The optimal approach to treatment remains unclear in this condition due to the lack of large-scale studies given the rarity of the disease. A systematic review by Misra et al. consisting of 86 patients showed that the most common treatment modality was surgical resection followed by radiation therapy, with 51 cases out of 86 utilizing this approach [7]. The average dose of radiotherapy used was 55 Gy, and two case reports by Tokunaga et al. and Peng et al. have utilized IMRT with good effect, with no recurrence at 2 and 3.5 years respectively [10, 11]. Our case supports the use of IMRT given the excellent outcome in our patient with minimal side effects 2 years post-radiotherapy.

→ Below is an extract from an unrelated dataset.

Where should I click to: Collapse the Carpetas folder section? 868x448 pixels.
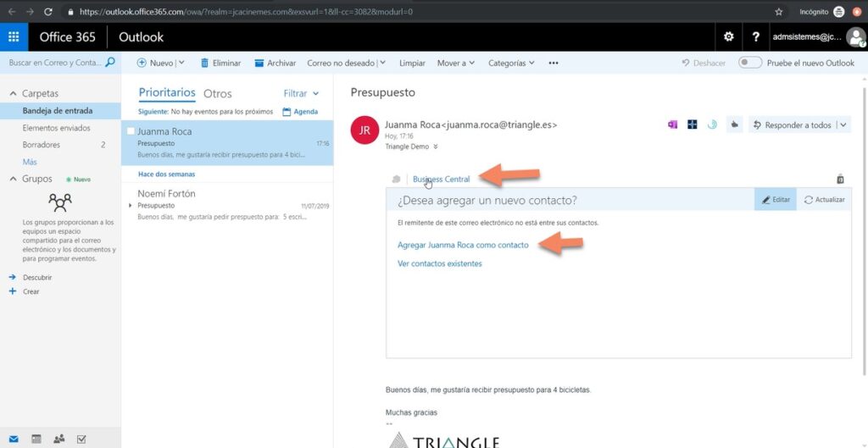[x=13, y=93]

The role of adjuvant chemotherapy remains unclear; there is some suggestion that adjuvant chemotherapy can lead to better survival outcomes. Misra et al. reported an 88.8% survival rate at follow-up after an average of 32 months for those who received adjuvant chemotherapy in addition to surgery and radiation, as compared to 56.5% at 45 months for those who received surgery and radiation only [7, 12]. However, given the small number of cases that have utilized this approach a larger case series will lead to a better understanding of the efficacy of adjuvant chemotherapy for SNTCS.

Conclusions

This case demonstrates that radiotherapy alone can be an effective and well-tolerated treatment modality in patients with SNTCS who have residual disease post-surgery. Further larger scale studies should be conducted to clarify if there is a role for adjuvant chemotherapy.

Abbreviations

ADLs: 

Activities of daily living

CT: 

Computed tomography

ECOG: 

Eastern Cooperative Oncology Group

FDG: 

Fluorodeoxyglucose

IMRT: 

Intensity-modulated radiation therapy

PET: 

Positron emission tomography

PTV: 

Planning target volume

SNTCS: 

Sinonasal teratocarcinosarcoma

Declarations

Acknowledgements

We would like to acknowledge Lynne Dove for her assistance with the manuscript.

Funding

We have no sources of funding to declare.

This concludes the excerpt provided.